Hij werd geboren in Argentinië en heeft een opa uit Kroatië. Maar het zou mij niet verbazen als er van moeders kant, ergens in de zeventiende eeuw een flinke scheut Indiaan in de bloedbaan terechtgekomen is. Die uiterst geconcentreerd turende ogen lijken getraind op het uitgestrekte groen rond Baradero. In de late avondschemer mijmer ik Cvitanich soms met blote voeten op een gevlekt paard zonder zadel, in een loom sukkeldrafje naast Old Shatterhand.
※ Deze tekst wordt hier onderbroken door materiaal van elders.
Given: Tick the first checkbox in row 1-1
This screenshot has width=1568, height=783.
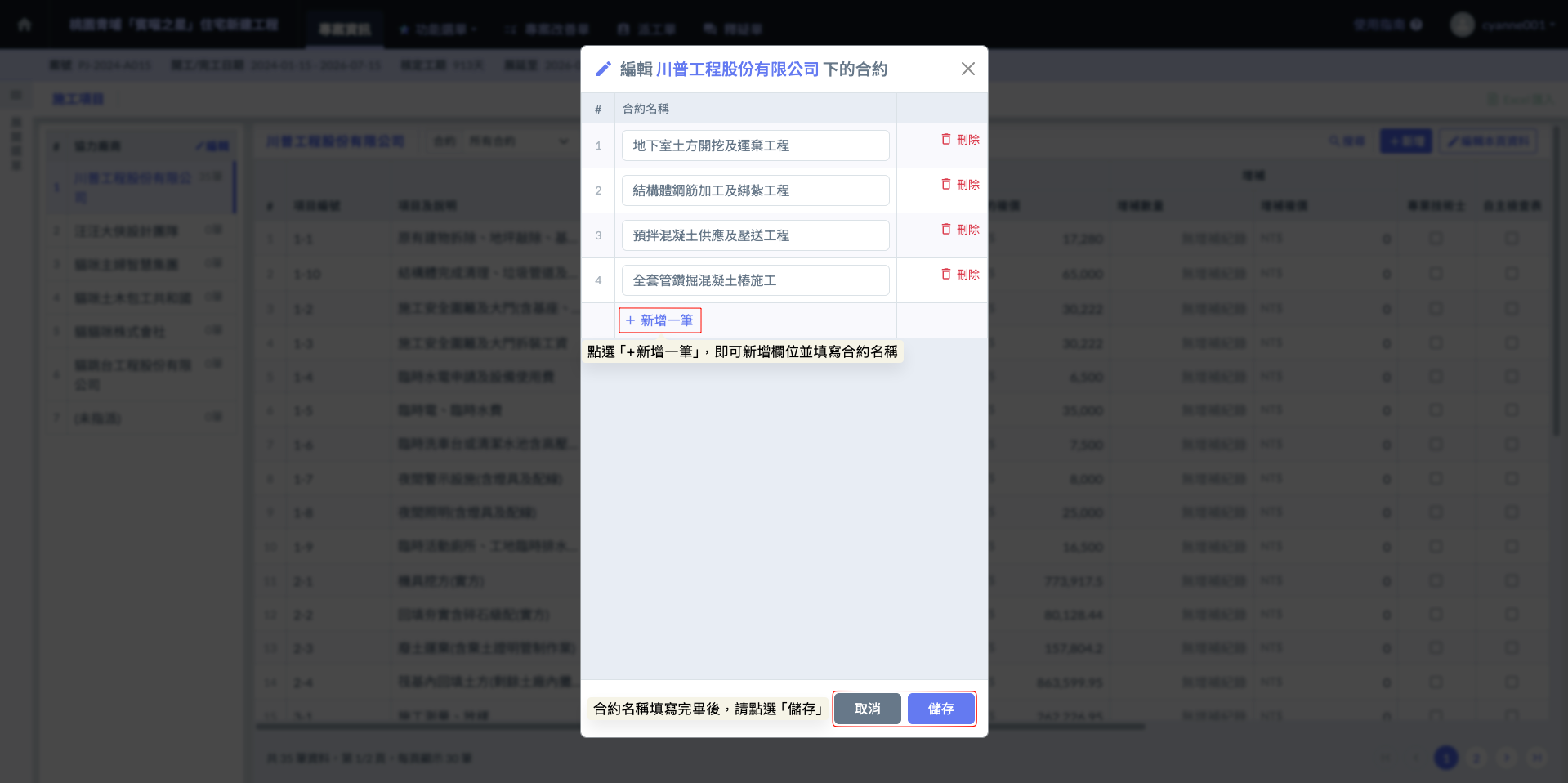Looking at the screenshot, I should 1436,239.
Legt hij zijn oor op het veld te luister en hoort hij precies of de aanstaande tegenstander mandekking speelt of juist niet. Hij regendanst in onze ArenA, ook als het dak dicht is. Prachtig karakteristieke kop, aardige vent ook. Verlegen zelfs. Ajaxbloedbroeder van Suárez en misschien zelfs binnenkort ook wel van Sulejmani. Dat mag niet nu al verbroken worden. Niet voordat die temperament- en talentvolle voorhoede überhaupt een kans van slagen heeft gehad. Terug naar Zuid-Amerika wordt ooit onvermijdelijk, want het is terug naar huis. Maar in vredesnaam: nu nog niet.
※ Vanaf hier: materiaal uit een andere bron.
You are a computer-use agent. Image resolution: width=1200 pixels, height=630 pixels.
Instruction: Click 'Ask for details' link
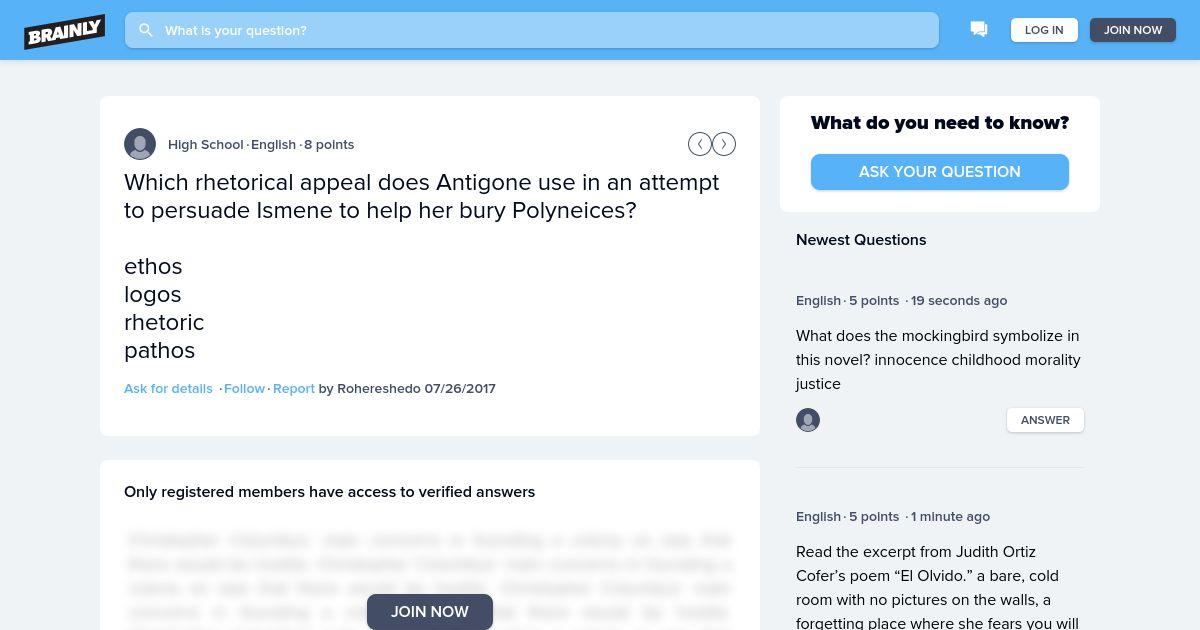[x=168, y=388]
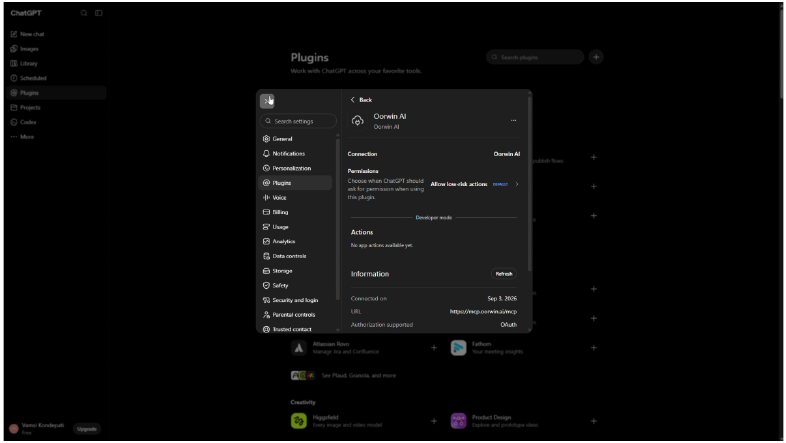Image resolution: width=786 pixels, height=443 pixels.
Task: Go back using the Back chevron
Action: [361, 100]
Van sommige nieuwsberichten word je daarom niet vrolijk. ‘River Plate denkt aan Cvitanich’, stond er. Als ze het bij ‘denken’ laten, vind ik het niet erg. Dan moeten ze dat lekker doen. Maar laat ze het niet in hun hoofd halen om hem nu al terug te lokken. Dat ik vorige week hier hardop droomde over een Bergachtige transfer, heeft niet zo heel veel met Cvitanich te maken. Het zijn allebei redelijk verschillende spitsen en afhankelijk van het gekozen spelsysteem speelt een van beiden. Tegelijk kan ook, maar dan alleen in geval van nood of als er bijvoorbeeld tegen VVV of Feyenoord aan het doelsaldo gewerkt kan worden. We hebben nog steeds geen goed beeld van Dario kunnen krijgen. Hij kwam naar Amsterdam toen Huntelaar er nog rondliep en was vaker geblesseerd dan hij en wij graag wilden.
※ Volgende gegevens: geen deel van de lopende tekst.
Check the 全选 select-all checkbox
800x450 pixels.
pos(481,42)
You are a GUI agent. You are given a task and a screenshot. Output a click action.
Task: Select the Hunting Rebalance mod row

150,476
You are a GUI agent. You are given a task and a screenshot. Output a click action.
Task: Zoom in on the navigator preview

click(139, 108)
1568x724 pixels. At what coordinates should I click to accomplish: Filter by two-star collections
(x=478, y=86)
Sommige spelers komen nieuw bij Ajax binnen en dan weet je bij voorbaat al dat het niks gaat worden. Omdat elke bal bij aanname vijftien meter van de voet springt, zoals bij Sonck en Charisteas. Of omdat je ziet dat de grensrechter een meter extra afstand van de zijlijn neemt, als koploze kip Sikora aanzet voor weer een blinde loopactie. Maar soms heb je een heel ander gevoel, ook al doet de nieuwe speler niet meteen dat wat je van een nieuwe Ajacied graag ziet: uitblinken en scoren. Het beste voorbeeld is in mijn ogen nog steeds Ibrahimovic. Die struikelde regelmatig slungelachtig over zijn eigen stokken en leek bij de tactische bespreking altijd dromerig uit het raam te hebben gestaard. Maar Zlatan hád in zijn eerste wedstrijden meteen iets. Iets wat je niet direct kon benoemen. We waren het pas unaniem over hem eens toen hij alweer weg was. Die onmogelijke solo tegen NAC op ieders netvlies achterlatend.
Een wedstrijd kan het aanzien niet waard zijn, maar voor mijn gevoel soms toch slagen door één oogstrelende actie. Door een steekpassje buitenkant voet, of een virtuoze balaanname. Met het goedkeurende geroezemoes in de ArenA als beloning. We zijn nou eenmaal fijnproevers in Amsterdam, niet waar? Komen niet voor ‘achterover leunen’, ‘balletje breed’, ‘kat uit de boom kijken’ of ‘initiatief aan de tegenstander’. Wij zijn meer voor ‘onophoudelijke aanvalsgolven’, ‘één keer raken’, ‘wegtikken’ en ‘zaalvoetbaldoelpunten’. Daarbij hoort een spits, die door Martin Jol glimlachend naar voren wordt gedirigeerd. Niks ballen ophalen op eigen helft, ook al is het goed bedoeld. Scherp in de zestien, dát is belangrijk. Daar waar geen tijd is om in het kampvuur te staren en te dubben over gemiste kansen. Als Cvitanich de warmte van zijn trainers krijgt en de onvoorwaardelijke steun van een volle ArenA voelt, kunnen er mooie dingen gebeuren.
Dan gaan we nog minstens veertig keer Vuvuzelaans hard om hem juichen. Nog twee seizoenen wil ik me verbazen over zijn niet te blussen werklust, zijn voorop gaan in de strijd, maar vooral zijn neusje voor de goal. Wil ik hem zeer regelmatig grinnikend onder een stapel uitzinnige Ajacieden vandaan zien kruipen, na het vieren van wéér een doelpunt. Daarna mag Dario de ondergaande zon achterna richting Argentinië. Nog even omkijken hoe wij hem zwaaiend nieuwe successen in zijn thuisland toewensen. Dan de blik resoluut naar voren, de vochtige ogen afwendend. De hakken fel in de lendenen van zijn gevlekte metgezel en de laatste, definitieve groet zonder omkijken. In galop richting trillend avondrood, wapperen de scalpen uit Rotterdam, Eindhoven en Alkmaar ritmisch achter hem aan.